• [Description of the task]
Find every line of the records that has "computer" and return it.

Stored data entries
-*-*-
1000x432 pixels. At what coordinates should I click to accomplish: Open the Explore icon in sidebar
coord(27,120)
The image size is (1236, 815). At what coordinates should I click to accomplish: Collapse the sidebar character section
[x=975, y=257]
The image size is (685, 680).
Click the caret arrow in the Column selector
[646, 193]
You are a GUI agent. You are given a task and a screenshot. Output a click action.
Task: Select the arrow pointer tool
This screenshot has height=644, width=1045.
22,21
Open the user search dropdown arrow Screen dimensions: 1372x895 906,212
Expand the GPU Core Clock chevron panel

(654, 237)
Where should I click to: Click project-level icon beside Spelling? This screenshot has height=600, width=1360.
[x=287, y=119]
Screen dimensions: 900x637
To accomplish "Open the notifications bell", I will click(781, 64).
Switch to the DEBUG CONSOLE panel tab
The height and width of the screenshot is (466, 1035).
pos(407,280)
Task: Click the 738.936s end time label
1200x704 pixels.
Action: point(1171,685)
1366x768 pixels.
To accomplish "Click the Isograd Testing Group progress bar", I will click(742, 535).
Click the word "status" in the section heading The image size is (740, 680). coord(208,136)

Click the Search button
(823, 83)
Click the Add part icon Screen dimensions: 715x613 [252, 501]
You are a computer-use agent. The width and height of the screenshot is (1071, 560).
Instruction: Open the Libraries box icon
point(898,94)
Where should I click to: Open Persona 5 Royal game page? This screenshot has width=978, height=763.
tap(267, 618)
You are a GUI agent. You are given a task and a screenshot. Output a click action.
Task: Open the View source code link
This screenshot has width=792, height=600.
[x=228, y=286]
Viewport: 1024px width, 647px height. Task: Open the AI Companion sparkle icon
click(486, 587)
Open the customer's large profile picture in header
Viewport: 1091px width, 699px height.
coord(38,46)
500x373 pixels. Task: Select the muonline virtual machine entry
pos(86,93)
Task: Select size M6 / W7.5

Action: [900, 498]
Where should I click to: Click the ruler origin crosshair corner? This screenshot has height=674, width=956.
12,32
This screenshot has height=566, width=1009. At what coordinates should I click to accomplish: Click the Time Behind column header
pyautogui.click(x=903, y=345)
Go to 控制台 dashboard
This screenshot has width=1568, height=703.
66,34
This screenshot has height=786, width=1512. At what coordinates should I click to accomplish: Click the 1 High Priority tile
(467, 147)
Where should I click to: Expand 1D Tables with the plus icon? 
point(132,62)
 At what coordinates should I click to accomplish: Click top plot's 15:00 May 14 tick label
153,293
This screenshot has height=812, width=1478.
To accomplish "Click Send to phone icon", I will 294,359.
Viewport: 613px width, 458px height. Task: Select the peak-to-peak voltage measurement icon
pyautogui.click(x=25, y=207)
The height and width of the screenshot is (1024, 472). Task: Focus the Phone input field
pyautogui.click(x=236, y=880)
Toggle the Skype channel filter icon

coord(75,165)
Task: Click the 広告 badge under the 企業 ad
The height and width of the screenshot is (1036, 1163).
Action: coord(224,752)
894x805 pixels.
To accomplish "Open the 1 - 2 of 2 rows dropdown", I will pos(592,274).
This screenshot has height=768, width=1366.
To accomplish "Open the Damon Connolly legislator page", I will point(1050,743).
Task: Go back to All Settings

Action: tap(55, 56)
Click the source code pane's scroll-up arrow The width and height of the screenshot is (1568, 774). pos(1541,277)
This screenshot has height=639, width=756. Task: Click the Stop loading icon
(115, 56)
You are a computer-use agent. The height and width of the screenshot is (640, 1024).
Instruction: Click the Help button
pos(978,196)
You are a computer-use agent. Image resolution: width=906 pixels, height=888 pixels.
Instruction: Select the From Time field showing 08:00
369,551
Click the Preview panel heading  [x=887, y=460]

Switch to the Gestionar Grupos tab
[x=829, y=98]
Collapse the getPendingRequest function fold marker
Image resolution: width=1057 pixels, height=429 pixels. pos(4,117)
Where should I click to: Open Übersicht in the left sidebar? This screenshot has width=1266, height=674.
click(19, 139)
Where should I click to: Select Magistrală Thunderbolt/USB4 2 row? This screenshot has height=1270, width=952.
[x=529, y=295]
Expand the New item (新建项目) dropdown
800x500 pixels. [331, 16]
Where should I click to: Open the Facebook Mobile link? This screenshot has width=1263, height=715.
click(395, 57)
-*-*-
• [Exercise answer]
You are a computer-use agent. The width and height of the screenshot is (1071, 560).
You are a computer-use agent. The height and width of the screenshot is (640, 1024).
You are a computer-use agent. Image resolution: width=906 pixels, height=888 pixels.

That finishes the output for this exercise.